The theft raises concerns that the security network of the bank - which holds about R4-billion in deposits and through which millions of rands in social grants move each month - is far too fragile.

The 72-hour heist comes as Postbank seeks to become a separate entity and get a full banking licence from the Reserve Bank to allow it to compete with commercial banks while still being state-owned.

The Sunday Times can reveal that what is thought to be a cybercrime syndicate with knowledge of the post office's IT systems launched its operation on New Year's Day.

The syndicate withdrew the last of its loot at 6:11am on January 3. The theft occurred over three days.

The police and post office confirmed the incident.

Brian Dube, spokesman for State Security Minister Siyabonga Cwele, said: "When a government institution is compromised, the NIA will be involved and offer its assistance."

The bank insisted that none of its customers - of whom there are more than four million - was affected but did not answer further questions.

The post office is the body in charge of government's Trust Centre and authentication service provider under the Electronics Communications and Transactions Act.

This means that any government department that performs work using the internet and e-mail services makes use of the post office system.

A senior IT and banking security expert said yesterday: "The Postbank network and security systems are shocking and in desperate need of an overhaul. This [theft ] was always going to be a very real possibility."

The Sunday Times has been told that the syndicate started its operation by opening accounts in post offices across the country late last year.

When the offices closed for the New Year holiday period, the syndicate gained access to a Rustenburg Post Office employee's computer, linked to Postbank's server system, and made deposits into the accounts.

It also increased limits on the accounts to allow extremely large withdrawals.

Over the next three days, ATMs in Gauteng, KwaZulu-Natal and the Free State were used to withdraw cash from the accounts.

The login details of two employees - a teller and call centre agent whose names are known to the Sunday Times - were used.
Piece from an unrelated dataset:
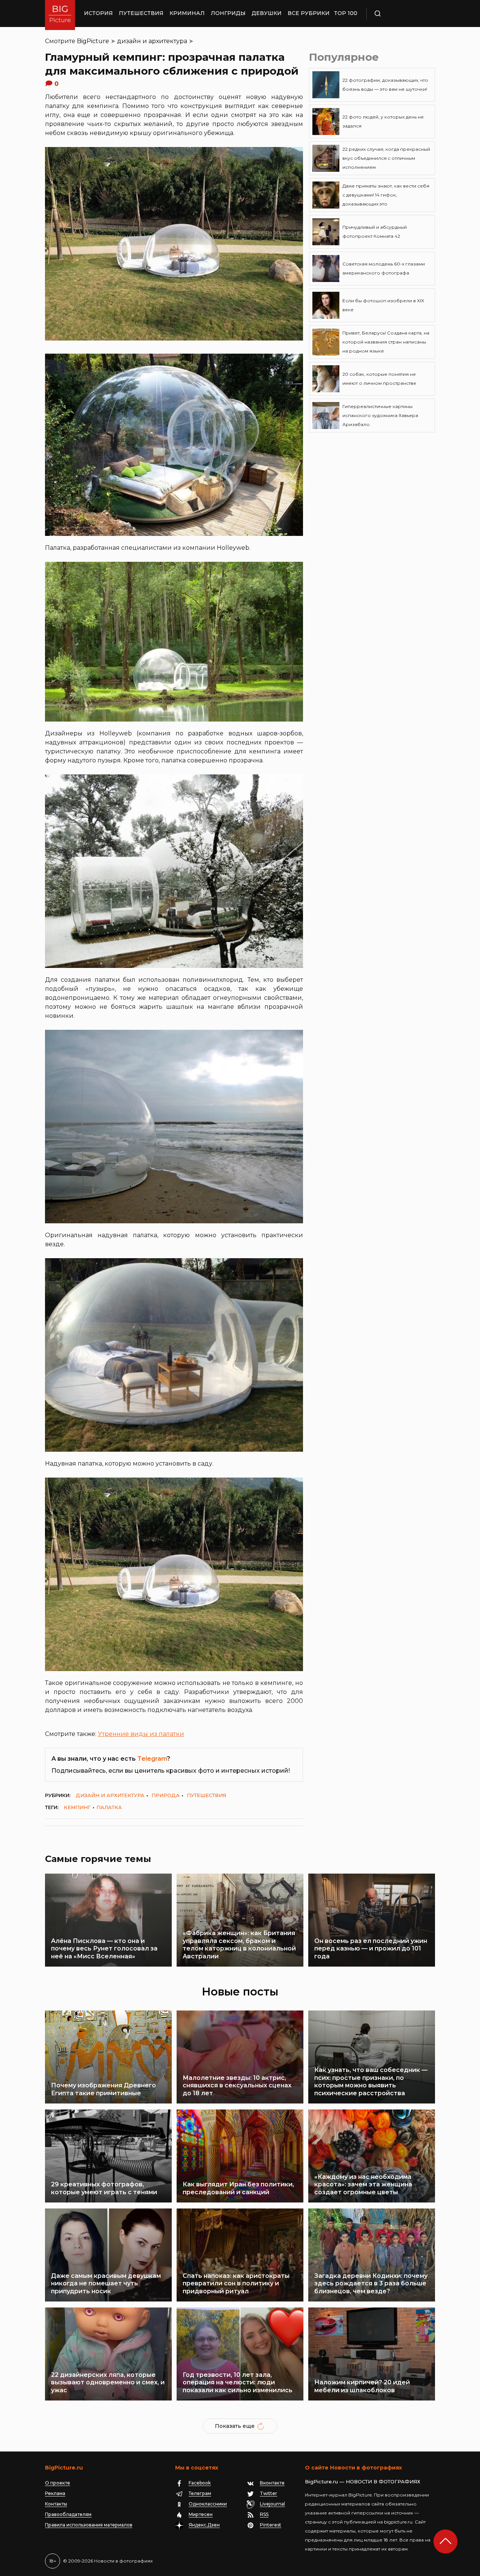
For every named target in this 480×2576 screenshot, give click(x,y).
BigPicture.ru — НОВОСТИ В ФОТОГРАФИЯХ (362, 2481)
Police would not say if the two are suspects. Questions remain about how low-level employees could have clearance to increase withdrawal limits for such large amounts.

Police confirmed that the first fraudulent transactions started on January 1 shortly after 9am.

Less than 72 hours later - shortly before the post office opened its doors - the withdrawals stopped. By then R42-million had been withdrawn.

Post office spokesman Lungilo Lose confirmed the incident. It is understood that employees with knowledge of the breach were instructed not to divulge any information.

Acting chief executive Nick Buick could not be reached for comment.

Lose said Postbank officials were working with police.

The incident comes three years after Postbank spent over R15-million to upgrade its fraud- detection system.

The security expert said serious questions needed to be raised about Postbank' s internal systems: "At first glance you have to say the intrusion detection system on its servers were obviously not working properly. It will be difficult for the post office to detect and stop something like this. But, if they had the will and knowledge, it could certainly have been prevented."

The Minister of Communications, Dina Pule, has been briefed about the security breach. She said yesterday she would give her full support to the investigation.

Asked if there were concerns about the risk the security breach posed to government departments using the Trust Centre hosted by the post office, Pule said: "The centre has high security parameters to protect all the services delivered through it."